Le FMI est notre seul horizon. Un accord avec l’institution internationale permettra au Liban de débloquer des crédits, de financer des réformes structurelles et, surtout, de redevenir crédible auprès de la communauté internationale. Après des semaines de négociations et malgré l’urgence de la situation, nous en sommes encore au point de départ. Pourquoi ? Pas parce que le Hezbollah bloque les tractations ou parce que Washington refuse de débloquer des fonds. Mais parce que les autorités libanaises, c’est-à-dire le triumvirat gouvernement/Parlement/Banque du Liban, est incapable de s’entendre sur un plan de base pour entamer les négociations. De l’aveu même du FMI, qui a pourtant été confronté aux situations les plus difficiles, celle-ci est tout simplement inédite. Les autorités libanaises n’arrivent même pas à s’accorder sur le bilan des pertes. Les banques, la BDL et une partie non négligeable de la classe politique, parmi laquelle des parrains du gouvernement, essayent de saboter le plan proposé par ce même gouvernement, et pourtant reçu positivement par le FMI. L’enjeu de ce bras de fer au cœur du pouvoir : la répartition des pertes. Autrement dit, qui va payer la note, entre les banques et l’État.

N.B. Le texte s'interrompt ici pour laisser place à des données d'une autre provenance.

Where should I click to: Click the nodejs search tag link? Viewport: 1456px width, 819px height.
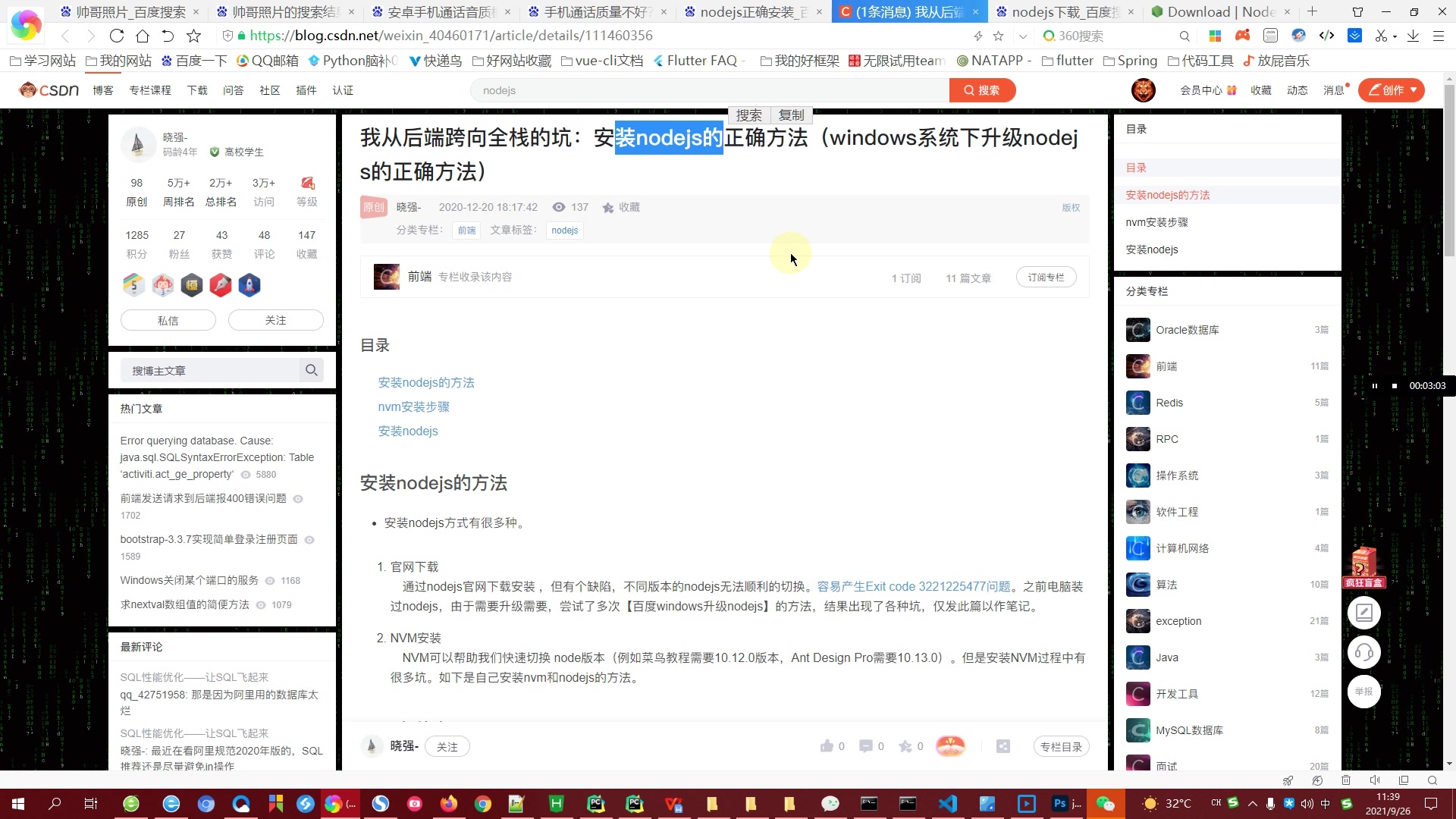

Les négociations avec le FMI seront tout aussi compliquées par la suite. Quand l’organisation va demander un plan de réforme de l’électricité, les aounistes vont sans doute persister dans leur volonté de construire une centrale à Selaata, que tous les experts considèrent comme coûteuse et inutile. Quand elle va demander une réduction des dépenses publiques, tous les politiques qui survivent grâce au clientélisme risquent de s’y opposer. Quand elle va demander un contrôle plus strict de la frontière avec la Syrie, des ports et de l’aéroport, elle aura alors affaire au Hezbollah.
Une mobilisation massive
Chaque jour que l’on perd sans parvenir à un accord avec le FMI a un coût exorbitant et assombrit nos perspectives pour l’avenir. Sans accord, la livre va continuer de s’effondrer, le pouvoir d’achat de baisser, les entreprises de fermer, les conditions de vie de se détériorer. Combien de temps allons-nous encore regarder le pays être pris en otage par les intérêts de quelques-uns avant de réagir? Qu’attendons-nous pour nous réunir massivement, dans l’esprit du 17 octobre, pour faire pression sur le gouvernement, sur le Parlement, sur la BDL et sur les banques pour que les générations futures ne soient pas à leur tour sacrifiées en raison de nos erreurs ou de notre inertie ? Les Libanais sont fatigués. Profondément. Cela fait des décennies que tout cela dure, et l’année a été particulièrement rude. Beaucoup ne comprennent pas les enjeux de la situation actuelle, le plus souvent car elle leur est mal expliquée. Beaucoup considèrent qu’ils ne peuvent plus rien faire, que la bataille est déjà perdue. Beaucoup se demandent en qui ils peuvent encore avoir confiance et sur quoi la mobilisation devrait aujourd’hui se concentrer.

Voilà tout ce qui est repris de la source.